(ENTRIES PROVIDED)
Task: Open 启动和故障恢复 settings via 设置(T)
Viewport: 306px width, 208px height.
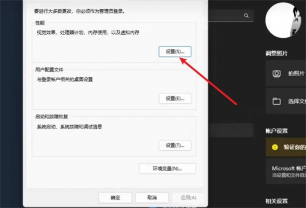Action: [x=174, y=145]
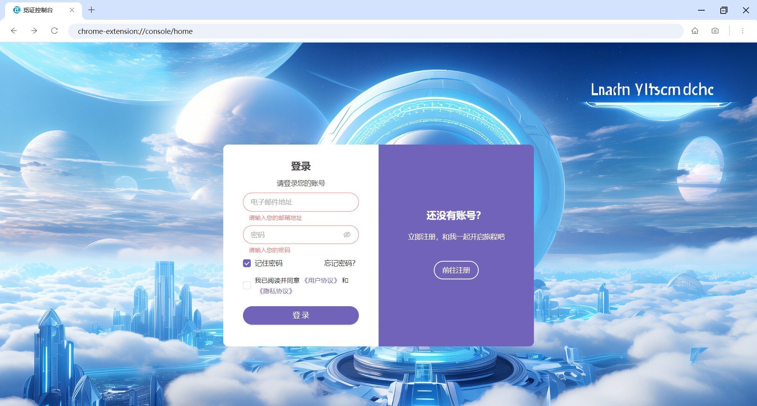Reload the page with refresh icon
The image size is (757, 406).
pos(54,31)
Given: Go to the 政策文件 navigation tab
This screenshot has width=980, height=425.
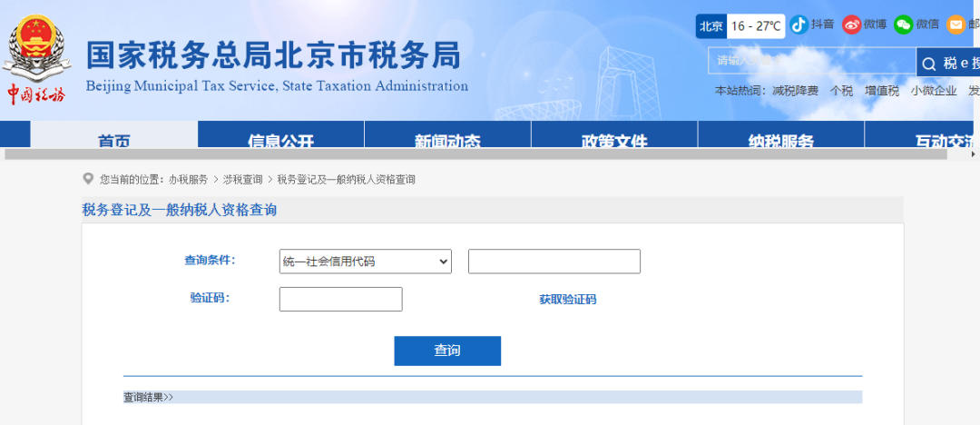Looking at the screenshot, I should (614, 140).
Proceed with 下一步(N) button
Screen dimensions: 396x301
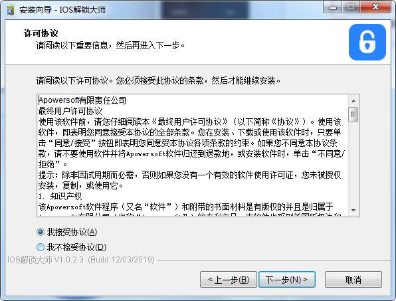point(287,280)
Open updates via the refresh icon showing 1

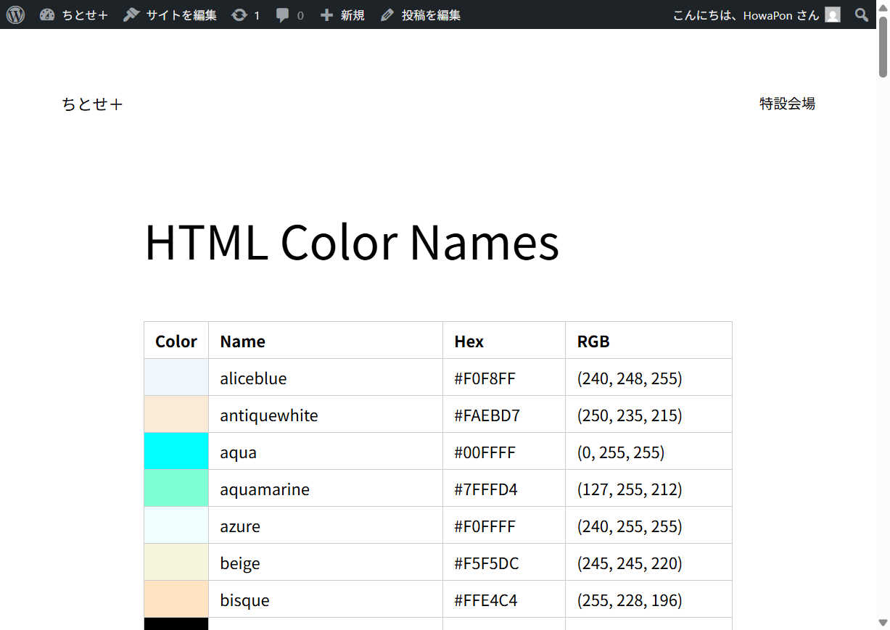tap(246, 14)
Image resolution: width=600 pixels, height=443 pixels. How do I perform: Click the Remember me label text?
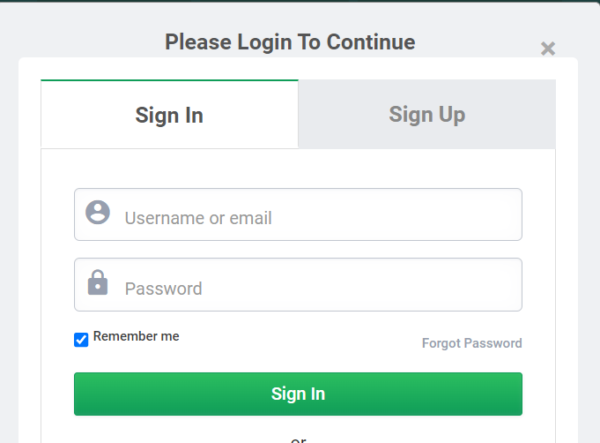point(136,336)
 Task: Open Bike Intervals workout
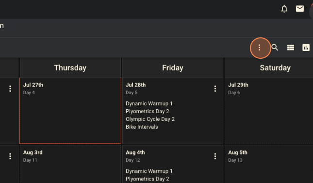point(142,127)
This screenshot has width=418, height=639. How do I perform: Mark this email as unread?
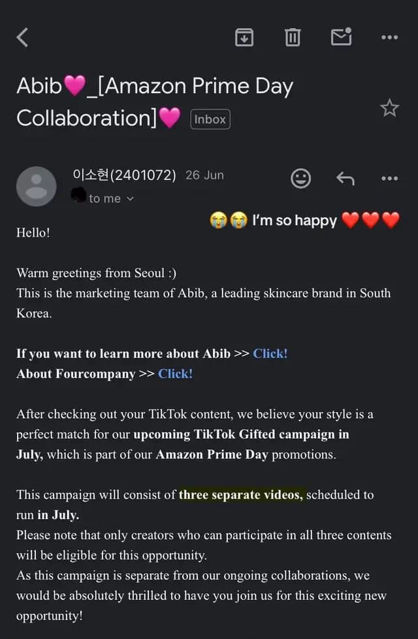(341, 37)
(End ENTRIES PROVIDED)
#### [WHAT YOU NEED TO DO]
Go back to the line containing "Open updates via the refresh icon showing 1" and output it and every line after it through the end of the records, exactly, but not the pictures.

#### [RESULT OF THIS TASK]
Open updates via the refresh icon showing 1

tap(246, 14)
Image resolution: width=600 pixels, height=443 pixels. How do I perform: Click the Remember me label text?
point(136,336)
 Task: Open Bike Intervals workout
point(142,127)
This screenshot has width=418, height=639. How do I perform: Mark this email as unread?
(341, 37)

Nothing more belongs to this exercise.